According to Google translate, the phrase:

"I am concerned that it could be difficult."

is translated as:

"Je crains que cela puisse être difficile."

Which seems like a fairly direct translation, although "craindre" feels a bit strong.

But if I change the sentence slightly to:

"I am concerned that the installation could be difficult."

I get:

"Je crains que l'installation ne soit difficile."

To my English brain, the "ne" in there doesn't look right.

Are these two forms really semantically equivalent?


Craindre is certainly usable (although some might consider craindre to be a little too formal here):

Je crains que ce soit difficile.

and you can also use the more mainstream avoir peur:

J'ai peur que ce soit difficile.

The translation you got is also perfectly idiomatic although slightly more formal:

Je crains que l'installation ne soit difficile.

You are bothered by the ne because it's a ne expletif that doesn't convey any negative meaning. In casual spoken French, you usually drop it:

J'ai peur que l'installation soit difficile.

Another way to express the concern is:

Je me fais du souci à propos de l'installation.

  • I would add that "Je crains que ce soit difficile" sounds a bit wrong to me, although it might technically be correct, and would more naturally be "Je crains que ce ne soit difficile".
    – Stef
    Jun 1 at 9:09
  • @Stef That's true if you are writing a book or something but as far as spoken French is concerned, the version with ne is highly formal while the version without it is standard. I wouldn't call "a bit wrong" the mainstream usage.
    – jlliagre
    Jun 1 at 9:25
  • 2
    I would argue that this usage of the verb "craindre" is formal enough that anyone actually using it would use "ne" as well, even in casual conversation.
    – Stef
    Jun 1 at 9:36
  • @Stef I understand what you mean but I wouldn't call a dialog containing que ce ne soit a "casual conversation", it's quite formal to my ears. Craindre formality can vary with the region or the context (Il craint les chatouilles, Ça craint and On craint dégun are informal)
    – jlliagre
    Jun 1 at 10:00

I I think I can rally to the point of view that "craindre" is a formulation somewhat too strong, specially as "concerned (that)" means "worried". Instead of this construction something along the line of the following might be preferable.

  • Je me soucie du fait que cela pourrait être difficile. (less strong)

  • J'ai dans l'idée que cela pourrait être difficile. (still less strong)

II This particle is called "ne explétif", which means that it conveys no meaning; it can be removed without changing anything.

(LBU 14ième édition § 1023) Lorsque le locuteur sent dans le contexte une idée de négation, il introduit parfois dans les propositions conjonctives un ne que l'on appelle explétif, à la fois parce qu'il peut toujours être omis et parce qu'il ne correspond pas à une négation objective. Ce ne est donc facultatif, même si les grammairiens ont essayé de rendre son emploi plus rigide.

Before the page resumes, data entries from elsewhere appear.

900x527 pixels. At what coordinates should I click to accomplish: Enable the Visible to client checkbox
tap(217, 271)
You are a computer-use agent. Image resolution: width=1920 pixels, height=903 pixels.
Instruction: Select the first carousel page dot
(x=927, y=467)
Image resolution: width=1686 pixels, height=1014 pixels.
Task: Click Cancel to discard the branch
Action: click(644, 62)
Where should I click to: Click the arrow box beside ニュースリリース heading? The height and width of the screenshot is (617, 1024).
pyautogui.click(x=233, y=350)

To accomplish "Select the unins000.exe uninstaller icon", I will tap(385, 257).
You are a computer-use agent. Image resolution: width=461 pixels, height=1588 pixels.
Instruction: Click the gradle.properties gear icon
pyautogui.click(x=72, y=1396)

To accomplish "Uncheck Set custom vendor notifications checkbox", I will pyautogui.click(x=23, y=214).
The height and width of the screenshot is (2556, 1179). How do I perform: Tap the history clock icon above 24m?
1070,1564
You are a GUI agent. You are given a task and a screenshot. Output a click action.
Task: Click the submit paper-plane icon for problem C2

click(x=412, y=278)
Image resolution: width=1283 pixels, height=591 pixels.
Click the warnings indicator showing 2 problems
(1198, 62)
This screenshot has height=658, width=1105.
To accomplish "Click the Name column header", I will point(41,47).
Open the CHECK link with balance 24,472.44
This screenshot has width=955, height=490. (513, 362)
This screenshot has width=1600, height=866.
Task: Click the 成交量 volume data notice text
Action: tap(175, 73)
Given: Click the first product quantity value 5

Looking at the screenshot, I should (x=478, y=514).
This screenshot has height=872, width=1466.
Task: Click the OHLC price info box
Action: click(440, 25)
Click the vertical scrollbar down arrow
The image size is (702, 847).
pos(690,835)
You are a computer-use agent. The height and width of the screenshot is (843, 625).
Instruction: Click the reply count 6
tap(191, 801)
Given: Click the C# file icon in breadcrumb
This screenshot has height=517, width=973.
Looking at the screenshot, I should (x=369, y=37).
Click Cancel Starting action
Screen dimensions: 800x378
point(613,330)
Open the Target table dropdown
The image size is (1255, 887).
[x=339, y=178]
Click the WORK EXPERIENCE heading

  • Je crains qu'on NE me trompe (La pensée s'arrête sur l'idée de n'être pas trompé.)

Translation by user LPH When the speaker becomes aware of an idea of negation in the context, he/she introduces sometimes in conjunctive clauses un ne that can be called "explétif", so called both because it can always be omitted and because it corresponds to no real negation. Therefore, this ne is optional, even though grammarians have tried in the past to make its usage more strict.

  • Je crains qu'on NE me trompe (The speaker's thinking focuses on the idea of not being cheated.)

It follows that this sentence has the same meaning as the following.

  • Je crains que l'installation soit difficile.